Industry and company statements stressed the scientific significance of the approval. “This approval underscores the strong scientific evidence in the antiemetic effects of NEREUS™ in motion sickness. For the first time in over 40 years, patients have access to a novel therapy grounded in modern neuropharmacology, offering effective prevention without the limitations of existing options,” said Mihael H. Polymeropoulos, President, CEO, and Chairman of the Board of Vanda Pharmaceuticals.

Regulatory activity earlier in the review process included an FDA extension in late November and the lifting of a dosing cap on tradipitant studies in early December, actions that preceded the Dec. 30 decision. The company’s public materials referenced an “Indication and Important Safety Information” section but did not provide full label text or dosing specifics in the initial announcement.

Key questions remain for clinicians, regulators and patients.
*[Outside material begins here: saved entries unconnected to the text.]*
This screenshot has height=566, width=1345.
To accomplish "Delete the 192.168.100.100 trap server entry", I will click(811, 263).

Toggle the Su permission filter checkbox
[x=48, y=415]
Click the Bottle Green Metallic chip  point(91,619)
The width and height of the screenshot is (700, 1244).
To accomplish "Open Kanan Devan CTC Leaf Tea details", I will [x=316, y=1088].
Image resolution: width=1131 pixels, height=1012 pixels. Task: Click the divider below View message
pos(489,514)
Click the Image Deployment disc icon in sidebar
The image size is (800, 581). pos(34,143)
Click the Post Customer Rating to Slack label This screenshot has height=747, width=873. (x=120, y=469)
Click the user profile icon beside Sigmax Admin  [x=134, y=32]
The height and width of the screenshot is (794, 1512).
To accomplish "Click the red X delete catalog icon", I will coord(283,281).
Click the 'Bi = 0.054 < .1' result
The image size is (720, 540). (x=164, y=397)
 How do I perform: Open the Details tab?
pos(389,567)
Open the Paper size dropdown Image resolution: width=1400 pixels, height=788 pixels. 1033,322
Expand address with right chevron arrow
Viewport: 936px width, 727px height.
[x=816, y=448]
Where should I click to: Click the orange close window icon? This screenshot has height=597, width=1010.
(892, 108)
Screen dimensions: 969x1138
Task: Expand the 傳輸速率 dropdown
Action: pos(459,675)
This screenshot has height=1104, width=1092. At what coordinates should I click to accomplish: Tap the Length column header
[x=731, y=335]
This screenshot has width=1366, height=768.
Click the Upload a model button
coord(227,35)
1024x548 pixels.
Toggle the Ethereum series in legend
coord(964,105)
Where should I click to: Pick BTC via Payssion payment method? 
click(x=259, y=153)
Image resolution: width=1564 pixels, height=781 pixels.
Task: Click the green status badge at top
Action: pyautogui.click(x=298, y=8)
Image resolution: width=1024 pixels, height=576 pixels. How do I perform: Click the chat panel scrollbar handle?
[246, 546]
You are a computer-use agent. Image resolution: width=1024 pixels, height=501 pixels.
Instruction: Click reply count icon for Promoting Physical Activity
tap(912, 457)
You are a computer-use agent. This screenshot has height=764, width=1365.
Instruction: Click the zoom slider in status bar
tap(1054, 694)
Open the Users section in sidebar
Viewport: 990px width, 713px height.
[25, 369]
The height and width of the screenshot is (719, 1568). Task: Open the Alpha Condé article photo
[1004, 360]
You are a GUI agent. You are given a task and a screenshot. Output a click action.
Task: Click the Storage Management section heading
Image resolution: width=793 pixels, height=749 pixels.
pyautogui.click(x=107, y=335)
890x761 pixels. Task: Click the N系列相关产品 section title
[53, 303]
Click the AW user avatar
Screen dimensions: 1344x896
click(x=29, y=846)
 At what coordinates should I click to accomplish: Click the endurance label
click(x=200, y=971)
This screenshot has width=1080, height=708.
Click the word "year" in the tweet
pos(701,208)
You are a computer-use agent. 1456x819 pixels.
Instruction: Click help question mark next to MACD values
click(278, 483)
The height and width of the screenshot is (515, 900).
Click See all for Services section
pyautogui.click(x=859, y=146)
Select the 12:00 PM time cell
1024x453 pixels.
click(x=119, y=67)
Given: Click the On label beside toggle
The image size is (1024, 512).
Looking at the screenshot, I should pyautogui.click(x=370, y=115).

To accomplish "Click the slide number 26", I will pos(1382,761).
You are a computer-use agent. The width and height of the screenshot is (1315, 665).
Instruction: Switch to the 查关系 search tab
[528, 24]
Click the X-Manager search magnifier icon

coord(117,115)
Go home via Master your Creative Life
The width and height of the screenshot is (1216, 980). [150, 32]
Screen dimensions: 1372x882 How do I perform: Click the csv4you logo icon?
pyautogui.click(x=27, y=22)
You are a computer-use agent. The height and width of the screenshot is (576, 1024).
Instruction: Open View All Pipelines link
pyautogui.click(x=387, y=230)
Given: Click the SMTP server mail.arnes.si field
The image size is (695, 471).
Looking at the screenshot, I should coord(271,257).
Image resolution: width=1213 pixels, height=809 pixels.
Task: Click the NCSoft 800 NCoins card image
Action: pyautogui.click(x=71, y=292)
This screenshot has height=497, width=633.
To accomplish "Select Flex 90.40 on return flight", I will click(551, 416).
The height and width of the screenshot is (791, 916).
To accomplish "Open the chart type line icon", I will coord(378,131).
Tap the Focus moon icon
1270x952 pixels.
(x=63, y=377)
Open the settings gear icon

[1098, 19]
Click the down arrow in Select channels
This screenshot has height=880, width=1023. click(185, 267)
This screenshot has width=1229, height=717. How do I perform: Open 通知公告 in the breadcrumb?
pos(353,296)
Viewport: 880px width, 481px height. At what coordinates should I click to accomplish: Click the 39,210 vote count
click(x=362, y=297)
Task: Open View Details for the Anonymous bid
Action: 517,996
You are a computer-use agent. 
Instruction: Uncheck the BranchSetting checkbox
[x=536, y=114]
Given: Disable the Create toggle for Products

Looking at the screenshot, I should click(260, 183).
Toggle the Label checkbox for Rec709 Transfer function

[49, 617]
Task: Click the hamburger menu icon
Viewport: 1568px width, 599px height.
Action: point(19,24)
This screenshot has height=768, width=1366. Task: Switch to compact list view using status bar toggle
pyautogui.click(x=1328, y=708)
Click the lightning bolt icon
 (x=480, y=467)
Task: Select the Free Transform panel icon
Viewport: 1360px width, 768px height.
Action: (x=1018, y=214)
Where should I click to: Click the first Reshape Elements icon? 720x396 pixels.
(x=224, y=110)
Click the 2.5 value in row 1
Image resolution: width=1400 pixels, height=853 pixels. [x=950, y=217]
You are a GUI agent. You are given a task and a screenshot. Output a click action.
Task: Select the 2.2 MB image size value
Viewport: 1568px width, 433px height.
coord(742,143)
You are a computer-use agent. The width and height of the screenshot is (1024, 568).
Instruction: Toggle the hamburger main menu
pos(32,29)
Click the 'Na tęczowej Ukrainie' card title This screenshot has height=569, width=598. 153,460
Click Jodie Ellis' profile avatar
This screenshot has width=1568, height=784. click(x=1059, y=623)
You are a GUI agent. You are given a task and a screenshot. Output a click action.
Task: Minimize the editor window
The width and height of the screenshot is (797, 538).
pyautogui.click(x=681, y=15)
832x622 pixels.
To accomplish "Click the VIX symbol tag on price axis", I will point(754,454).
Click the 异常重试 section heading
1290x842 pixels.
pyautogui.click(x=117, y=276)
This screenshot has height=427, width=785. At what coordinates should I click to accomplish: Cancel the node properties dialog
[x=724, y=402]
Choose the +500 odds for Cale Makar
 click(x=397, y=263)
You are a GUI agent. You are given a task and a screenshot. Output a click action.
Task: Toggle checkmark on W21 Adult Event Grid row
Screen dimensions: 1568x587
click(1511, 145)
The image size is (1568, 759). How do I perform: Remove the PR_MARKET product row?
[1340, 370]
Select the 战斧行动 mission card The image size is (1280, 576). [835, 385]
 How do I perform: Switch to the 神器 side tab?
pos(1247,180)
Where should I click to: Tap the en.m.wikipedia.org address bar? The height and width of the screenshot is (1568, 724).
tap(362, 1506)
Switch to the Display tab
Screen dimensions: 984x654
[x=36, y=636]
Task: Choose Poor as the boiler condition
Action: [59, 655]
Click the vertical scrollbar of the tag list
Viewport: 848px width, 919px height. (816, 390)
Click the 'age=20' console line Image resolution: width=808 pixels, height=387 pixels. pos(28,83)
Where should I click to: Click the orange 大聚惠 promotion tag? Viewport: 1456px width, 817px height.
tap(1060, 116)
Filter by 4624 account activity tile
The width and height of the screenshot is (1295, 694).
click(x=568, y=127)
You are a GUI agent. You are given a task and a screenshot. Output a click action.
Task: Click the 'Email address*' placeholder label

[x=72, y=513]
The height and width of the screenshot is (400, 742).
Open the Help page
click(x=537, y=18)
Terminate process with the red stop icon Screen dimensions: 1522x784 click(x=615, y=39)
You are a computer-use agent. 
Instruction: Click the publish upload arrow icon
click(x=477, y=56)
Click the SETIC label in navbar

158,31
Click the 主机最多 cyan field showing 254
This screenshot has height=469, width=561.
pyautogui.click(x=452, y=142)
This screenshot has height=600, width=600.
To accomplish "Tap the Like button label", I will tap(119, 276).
The exact dosing regimen, detailed safety profile and full prescribing information will be set out in the FDA approval letter and the product’s Prescribing Information, documents that have not yet been released in full. Any post‑marketing requirements or limits imposed by the agency will be critical to how broadly NEREUS is used and how quickly Vanda can pursue its planned additional indications.

For travelers, naval and aviation operators, and the growing population prescribed GLP‑1 drugs who experience nausea, the approval promises a modern, targeted option. How rapidly it reaches pharmacies, how it will be priced relative to over‑the‑counter choices, and how the broader clinical trials progress will determine whether tradipitant becomes a routine tool for motion‑sickness prevention or a niche specialty product.